The project partners are planning an overall concept that will enable the comprehensive use of integrated photovoltaic modules – so-called Vehicle Integrated PV Modules (VIPV) – on electric and other commercial vehicles with a payload of more than 3.5 tons. For this purpose, individual components such as photovoltaic modules and power electronics as well as a manufacturing and manufacturing concept for an efficient supply chain should be created between the industries involved in the next three years.

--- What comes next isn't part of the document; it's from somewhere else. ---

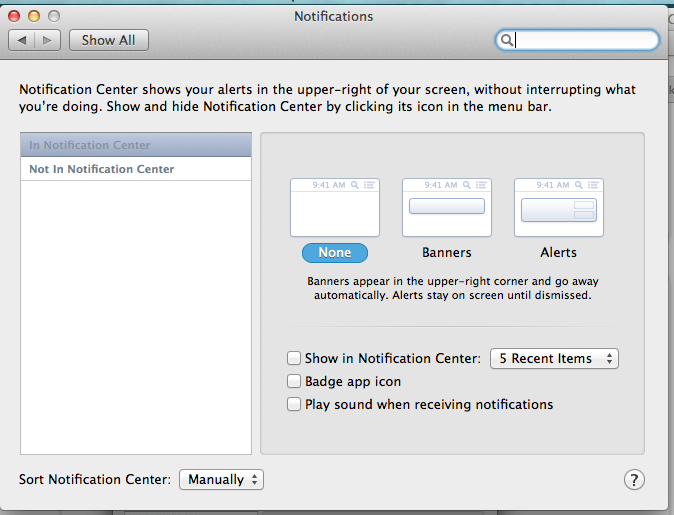Select the In Notification Center header
674x515 pixels.
coord(136,145)
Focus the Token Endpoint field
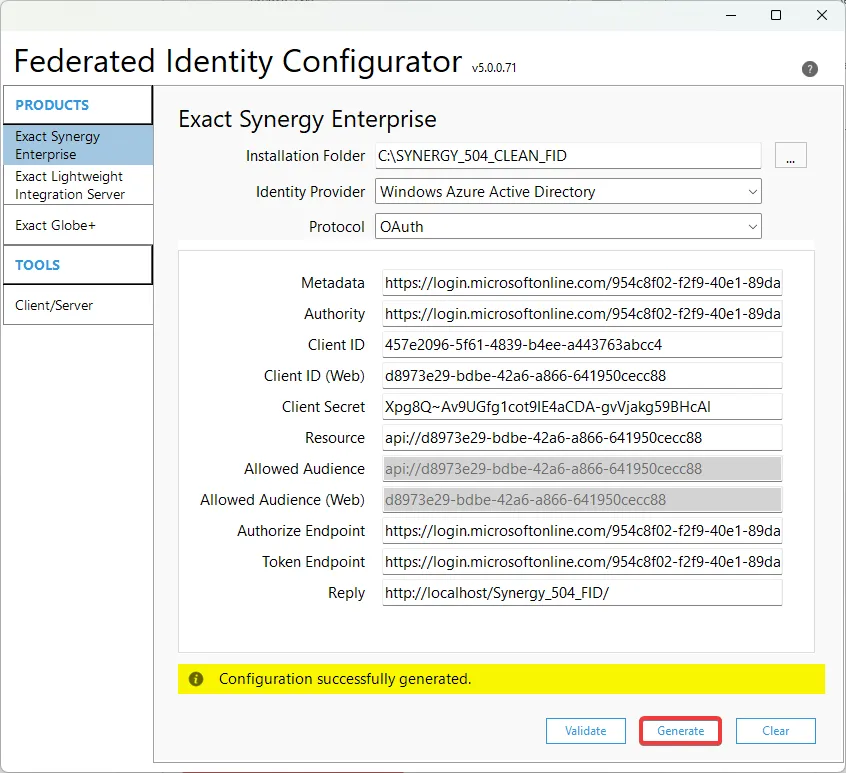The height and width of the screenshot is (773, 846). point(581,562)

“There is a lot of space on trucks in the best sunshine position, and large batteries are also available with electric drive – an ideal situation for gaining valuable on-board energy and therefore range with photovoltaics, and 100 percent renewable,” said Harry Wirth, Head of Photovoltaic Modules and Power Plants at Fraunhofer ISE.

As part of charging PV, light and robust photovoltaic modules are developed for two applications: retrofitting on the roof and full integration into the vehicle case. The modules should achieve an area utilization rate of over 90 percent, be vibration-stable, resistant to shear and bending and easy to assemble. They should also have a maximum additional weight of 2.6 kilograms per square meter.

Schematic representation of a refrigerated box truck equipped with photovoltaics

A concept and the conversion of the production line of a company involved in charging PV are planned for the production of the lightweight modules in series production. The module prototypes are integrated into the box bodies of electric commercial vehicles. For this purpose, testing of suitable material combinations and retrofitting of box bodies including cable routing and embedding of the power electronics is planned.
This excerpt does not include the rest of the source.